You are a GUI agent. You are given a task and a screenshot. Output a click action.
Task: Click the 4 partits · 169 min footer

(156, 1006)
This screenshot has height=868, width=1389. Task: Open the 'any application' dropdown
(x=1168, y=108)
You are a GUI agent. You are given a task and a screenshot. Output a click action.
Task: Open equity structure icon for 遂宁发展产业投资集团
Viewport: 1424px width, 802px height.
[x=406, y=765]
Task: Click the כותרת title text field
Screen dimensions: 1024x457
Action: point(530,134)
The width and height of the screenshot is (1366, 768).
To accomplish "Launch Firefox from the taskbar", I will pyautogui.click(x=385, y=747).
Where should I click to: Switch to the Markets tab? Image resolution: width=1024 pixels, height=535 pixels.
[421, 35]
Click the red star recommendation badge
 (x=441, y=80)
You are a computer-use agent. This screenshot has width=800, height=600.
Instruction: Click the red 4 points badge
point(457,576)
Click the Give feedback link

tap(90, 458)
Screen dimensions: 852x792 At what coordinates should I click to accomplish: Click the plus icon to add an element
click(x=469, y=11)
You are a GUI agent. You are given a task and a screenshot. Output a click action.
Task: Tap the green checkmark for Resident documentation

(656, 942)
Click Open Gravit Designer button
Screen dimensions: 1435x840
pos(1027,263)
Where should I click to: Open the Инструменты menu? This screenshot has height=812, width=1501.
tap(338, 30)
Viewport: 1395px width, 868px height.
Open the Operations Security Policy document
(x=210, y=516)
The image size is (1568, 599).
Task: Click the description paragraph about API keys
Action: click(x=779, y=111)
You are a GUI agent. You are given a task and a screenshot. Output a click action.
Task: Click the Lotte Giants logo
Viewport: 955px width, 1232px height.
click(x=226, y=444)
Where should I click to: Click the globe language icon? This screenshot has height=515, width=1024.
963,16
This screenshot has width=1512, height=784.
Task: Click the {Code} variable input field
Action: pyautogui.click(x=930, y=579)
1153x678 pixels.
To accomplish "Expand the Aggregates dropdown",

■ ■ ■ ■ ■

Transcris toutes les lignes ci-dessus en une liste JSON de chaînes, une chaîne par ligne, sans les lignes vides.

[
  "You are a GUI agent. You are given a task and a screenshot. Output a click action.",
  "Task: Click the 4 partits · 169 min footer",
  "(156, 1006)",
  "This screenshot has height=868, width=1389. Task: Open the 'any application' dropdown",
  "(x=1168, y=108)",
  "You are a GUI agent. You are given a task and a screenshot. Output a click action.",
  "Task: Open equity structure icon for 遂宁发展产业投资集团",
  "Viewport: 1424px width, 802px height.",
  "[x=406, y=765]",
  "Task: Click the כותרת title text field",
  "Screen dimensions: 1024x457",
  "Action: point(530,134)",
  "The width and height of the screenshot is (1366, 768).",
  "To accomplish \"Launch Firefox from the taskbar\", I will pyautogui.click(x=385, y=747).",
  "Where should I click to: Switch to the Markets tab? Image resolution: width=1024 pixels, height=535 pixels.",
  "[421, 35]",
  "Click the red star recommendation badge",
  " (x=441, y=80)",
  "You are a computer-use agent. This screenshot has width=800, height=600.",
  "Instruction: Click the red 4 points badge",
  "point(457,576)",
  "Click the Give feedback link",
  "tap(90, 458)",
  "Screen dimensions: 852x792 At what coordinates should I click to accomplish: Click the plus icon to add an element",
  "click(x=469, y=11)",
  "You are a GUI agent. You are given a task and a screenshot. Output a click action.",
  "Task: Tap the green checkmark for Resident documentation",
  "(656, 942)",
  "Click Open Gravit Designer button",
  "Screen dimensions: 1435x840",
  "pos(1027,263)",
  "Where should I click to: Open the Инструменты menu? This screenshot has height=812, width=1501.",
  "tap(338, 30)",
  "Viewport: 1395px width, 868px height.",
  "Open the Operations Security Policy document",
  "(x=210, y=516)",
  "The image size is (1568, 599).",
  "Task: Click the description paragraph about API keys",
  "Action: click(x=779, y=111)",
  "You are a GUI agent. You are given a task and a screenshot. Output a click action.",
  "Task: Click the Lotte Giants logo",
  "Viewport: 955px width, 1232px height.",
  "click(x=226, y=444)",
  "Where should I click to: Click the globe language icon? This screenshot has height=515, width=1024.",
  "963,16",
  "This screenshot has width=1512, height=784.",
  "Task: Click the {Code} variable input field",
  "Action: pyautogui.click(x=930, y=579)",
  "1153x678 pixels.",
  "To accomplish \"Expand the Aggregates dropdown\","
]